Te Ara Whiti - The Light Path

The Pink Path
by James Littlewood

It was famous from the get go, it’s utter pinkness — surrounded as it is by steel, glass and rapidly out-moded motorways — screams “share me” to anyone who sees it. Nothing that big was ever that pink. You couldn’t so much as stand on it without wanting to selfie up a storm.

On one level, the lightpath is a marketing ploy, and a successful one, if search algorithms are anything to go by. But what’s the product? The Pink Path itself is barely even a thing. We’ll, it’s several thousand tons of steel reinforced concrete; a bit of surplus motorway; a piece of lego they found under the carpet, with billion dollar views of Victoria Park, St Mary’s Bay, the Waitemata, the Harbour Bridge and Northcote beyond.
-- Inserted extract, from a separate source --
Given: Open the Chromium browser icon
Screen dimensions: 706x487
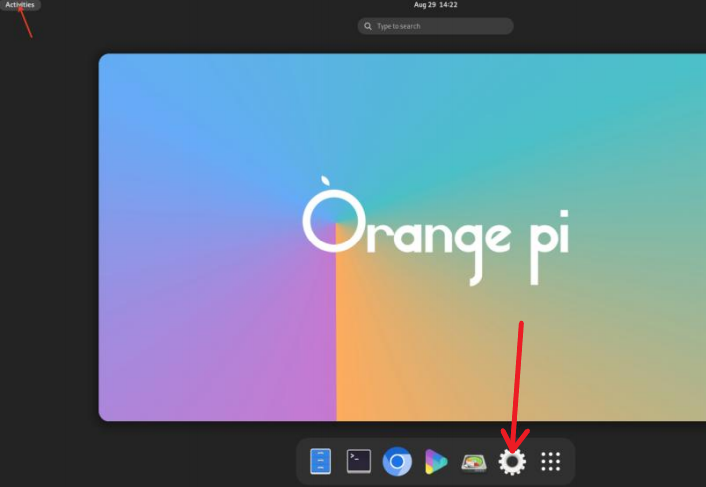Looking at the screenshot, I should tap(397, 461).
But as cycle paths go, it’s a baby, just a few hundred metres long.

Because it’s also a conduit. At the north end, it links to a two-way protected bike lane on Union Street, delivering riders safely into midtown Auckland around Victoria Street west. At its southern end (just a kilometre away), just south of Karangahape Road, it connects to more protected cycle ways and shared paths on Grafton Gully, Dominion Road, and Ian McKinnon Drive. From there, you can reach — respectively — Tamaki Drive to the bays and the ferry terminal to the North Shore; Dominion Rd; and the Northwestern Cycleway all the way to Henderson.

So as a big pink thing, it’s what it represents that counts: getting you onto a bike. It’s the cycle version of the City Rail Link, connecting those on two wheels to hundreds and hundreds of miles of cycle lanes across all areas of the city, and growing. Auckland has over 300km of cycle lanes or shared paths lacing the suburbs, the centres, the maunga, the parks, and there’s more coming.

Sometimes, I tell people about my bike trips in Auckland: putting the bike on the train, going to meetings, that kind of thing. Or riding through Unitec with my daughters, along the northwestern cycleway, down Grafton Gully to the ferry and over to Devonport to see the grandy.

“Oh” they say. “Do you ride the Pink Path?” Usually, the answer is no, and they look a bit miffed. But I seldom have meetings in that bit of the CBD. And — such a westy am I — if I’m meeting someone in town I’ll probably put the bike on the train and ride from either Grafton, Newmarket or Britomart station, so bypass Spaghetti Junction and the Pink Path altogether.

And that’s the point. The Pink Path offers one of the greatest selfie locations on the planet. Just being there feels like you’ve smothered yourself the latest, greatest optical filter. Go ahead, tell the world. And then enjoy the city, all of it. On a bike.